How do you view ketone levels: good, bad, or indifferent?
- Don’t care as long as I’m losing fat.
- Higher than minimal ketone levels make me feel better.
- Minimal ketosis is optimal, extra ketones are a bad sign.
- I stress out over getting a good level and don’t know what it should be.
0 voters
And now a few things I’ve been meaning to post about in some type of logical stream of thought… Protein, glucose, ketones and insulin: context matters.
First, a couple of graphs from Ketofest. The first one is from a presentation by Dr. Phinney, who is the source of the phrase “nutritional ketosis” set at a threshold of 0.5 mmol. He is also involved in Virta Health, which treats diabetics using a ketogenic diet. So, what level are these patients maintaining to get the benfits of the program?
HALLBERG - VIRTA DATA
Not very high, right? Incredible health and weight loss benefits associated with minimal ketone levels. No need to chase ketones unless you find additional subjective benefits at higher levels. The amount of protein they are eating is based on these recommendations: https://blog.virtahealth.com/how-much-protein-on-keto/
This is where context becomes important.
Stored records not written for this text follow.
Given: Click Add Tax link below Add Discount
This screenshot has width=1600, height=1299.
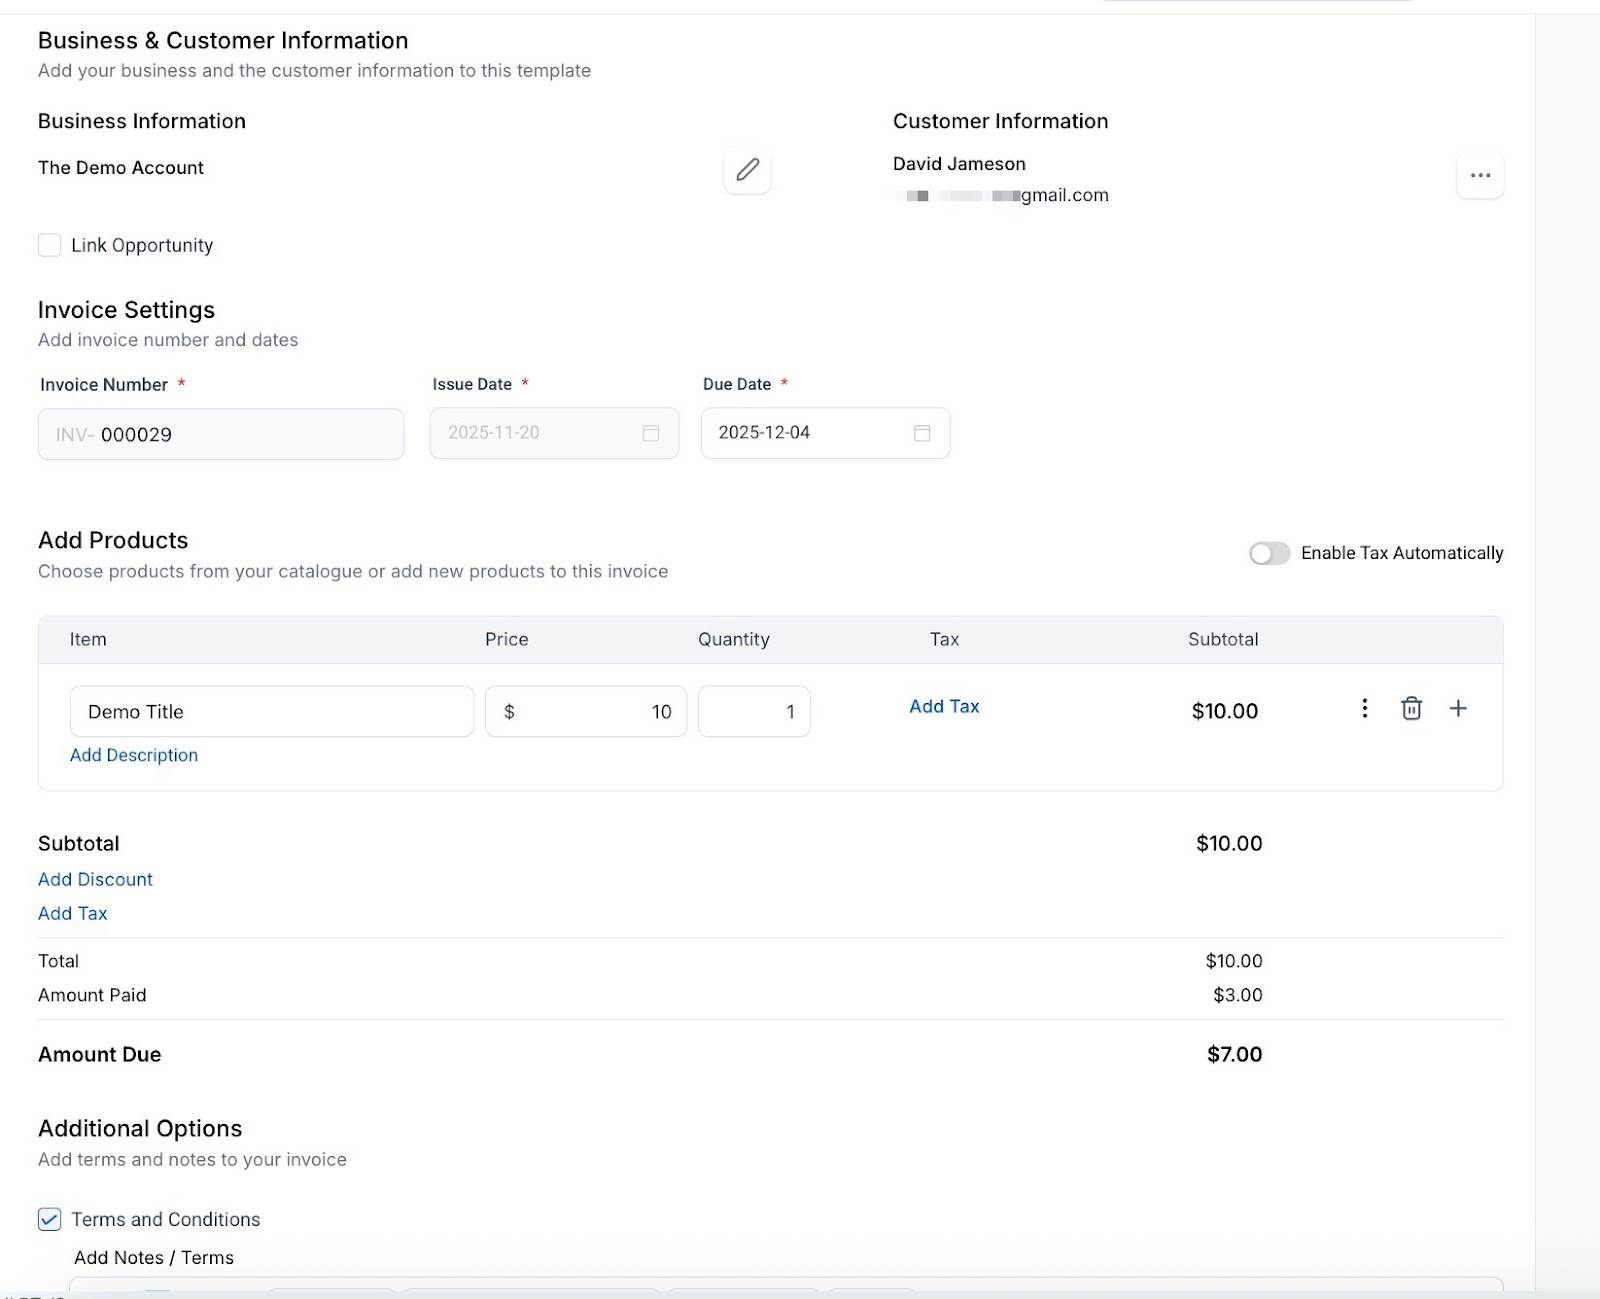Looking at the screenshot, I should (x=72, y=913).
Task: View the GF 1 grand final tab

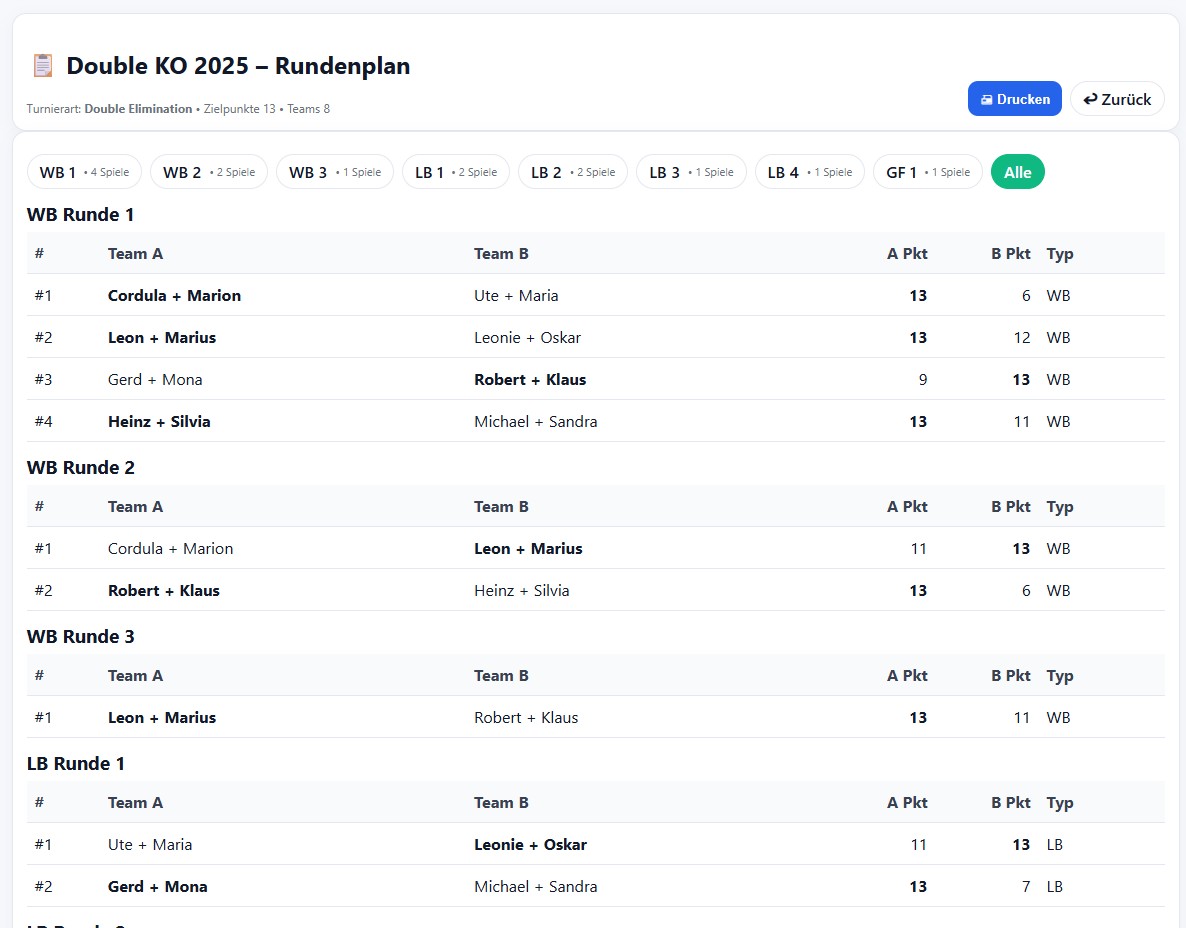Action: (x=927, y=172)
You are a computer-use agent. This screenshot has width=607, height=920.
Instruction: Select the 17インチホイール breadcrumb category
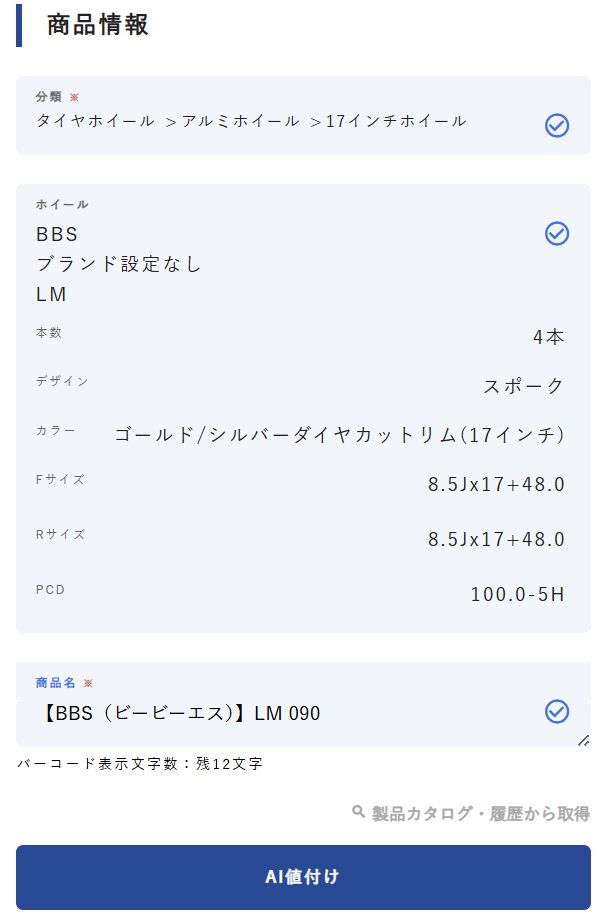[x=396, y=121]
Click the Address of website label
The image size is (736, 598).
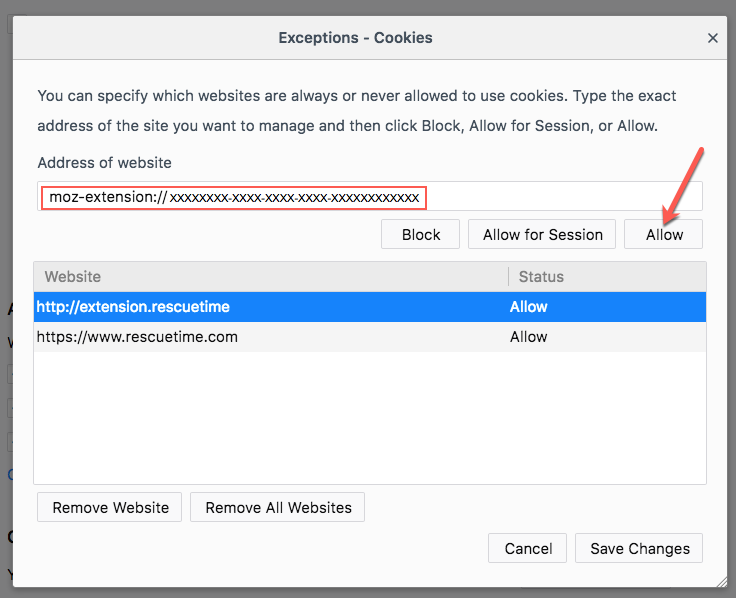[x=105, y=162]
From Richard’s Ketofest '19 presentation we have a comparison of insulin release in response to protein and/or glucose in T2D subjects vs. healthy ones.
HEALTHY:
T2 DIABETICS
Note: we typically hear that protein requires approximately 1/2 of the insulin of glucose. This is a rule of thumb from studying T1D where they look at how much insulin is needed to “cover” the increase in glucose due to protein. (A minute here for us to ponder why they are producing glucose in reponse to food without insulin to start the ball rolling. ) What it does not tell us is how much insulin an individual with functional beta cells in their pancreas produces in response to protein.
Now, you might be thinking “Hey, that’s not in the context of ketosis!” and you’d be correct. So let’s assume an Ideal Bikman Ratio of 1:3, where insulin and glucagon remain at a constant ratio in ketogenic subjects. If you’re not familiar with this context, see Dr. Bikman https://youtu.be/z3fO5aTD6JU and Amber O’Hearn http://www.ketotic.org/2012/08/if-you-eat-excess-protein-does-it-turn.html.
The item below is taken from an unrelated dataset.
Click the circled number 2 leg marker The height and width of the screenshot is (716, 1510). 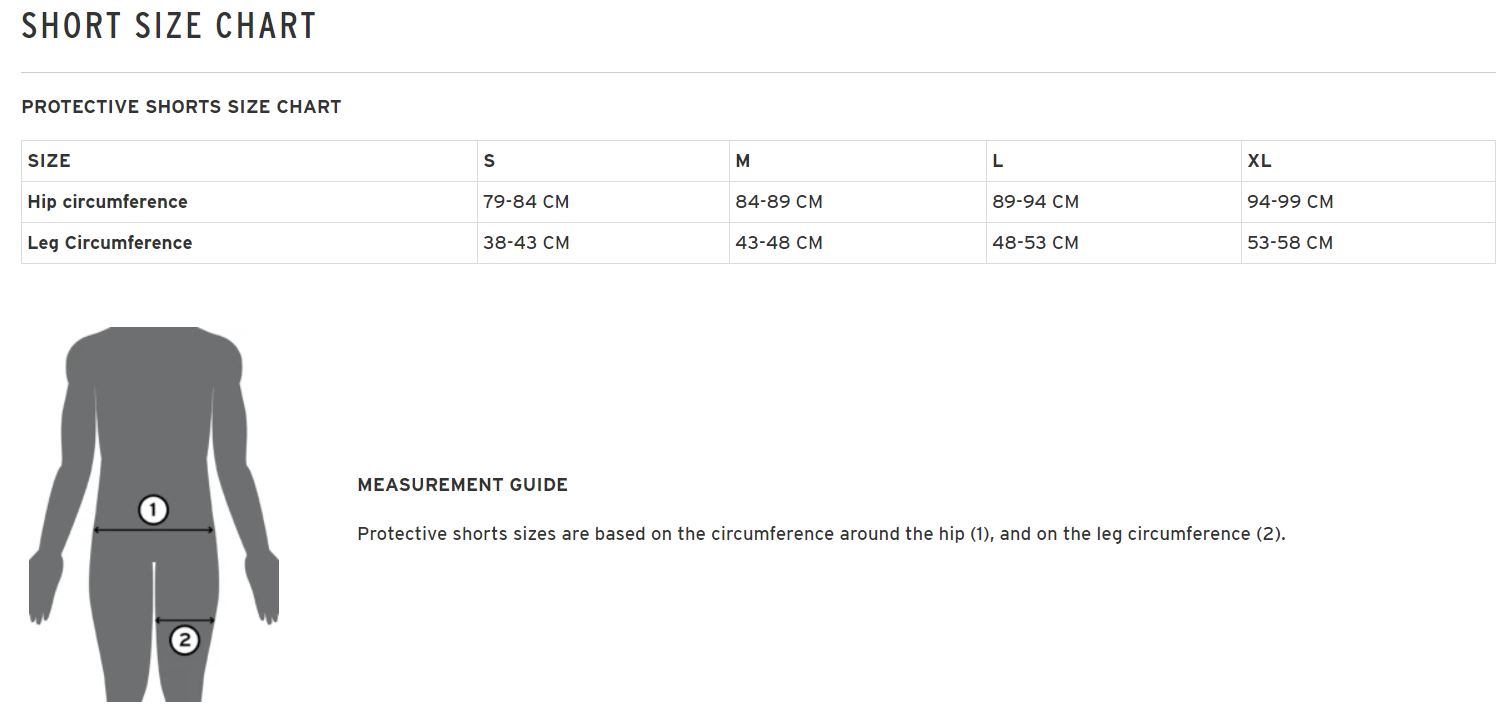coord(184,640)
So healthy ketogenic subjects have no issues maintaining constant, or near-constant, blood glucose levels by eating protein without carbs. That doesn’t mean glucose isn’t produced, just that there is a balance between insulin and glucagon to keep blood glucose steady. They don’t simply neutralize each other. (There is a hormone that neutralizes both insulin and glucagon, called somatostatin, but I’m not going that deep down the rabbit hole.) Physiologically, insulin levels are the dominant force on whether or not free fatty acids (FFA) are released from healthy adipose tissue. If you have insulin resistance, some percentage of your fat cells are leaking FFA and do not respond to insulin, thus diminishing its effect there. T1D have no control over FFA levels without injecting insulin, and produce excess glucose and ketones because of it, even when fasting.
Glucagon, on the other hand, is the primary signal to your liver to produce more glucose by whatever means are available to it, thus keeping blood glucose from going too low in the presence of increased insulin. It doesn’t have the ability to overcome the effect of insulin on adipocytes at physiological levels. T2D are likely to have an impaired level of glucagon. Much like insulin, this can be hyperglucagonemia (too much glucose production) or glucagon resistance (too little glucose production).
Let’s look at what one person’s disturbed I:G ratio looks like from Dave Feldman’s n=many research: https://youtu.be/Z8TtApNYQfE?list=WL&t=465
CHART3
I’ll do the math for you… that’s a ratio bordering on 1:4 along with a high amount of basal glucagon and insulin. This is a fasted test. What happens when that person eats protein? I’d love to see some data, as far as I know there isn’t any in that context.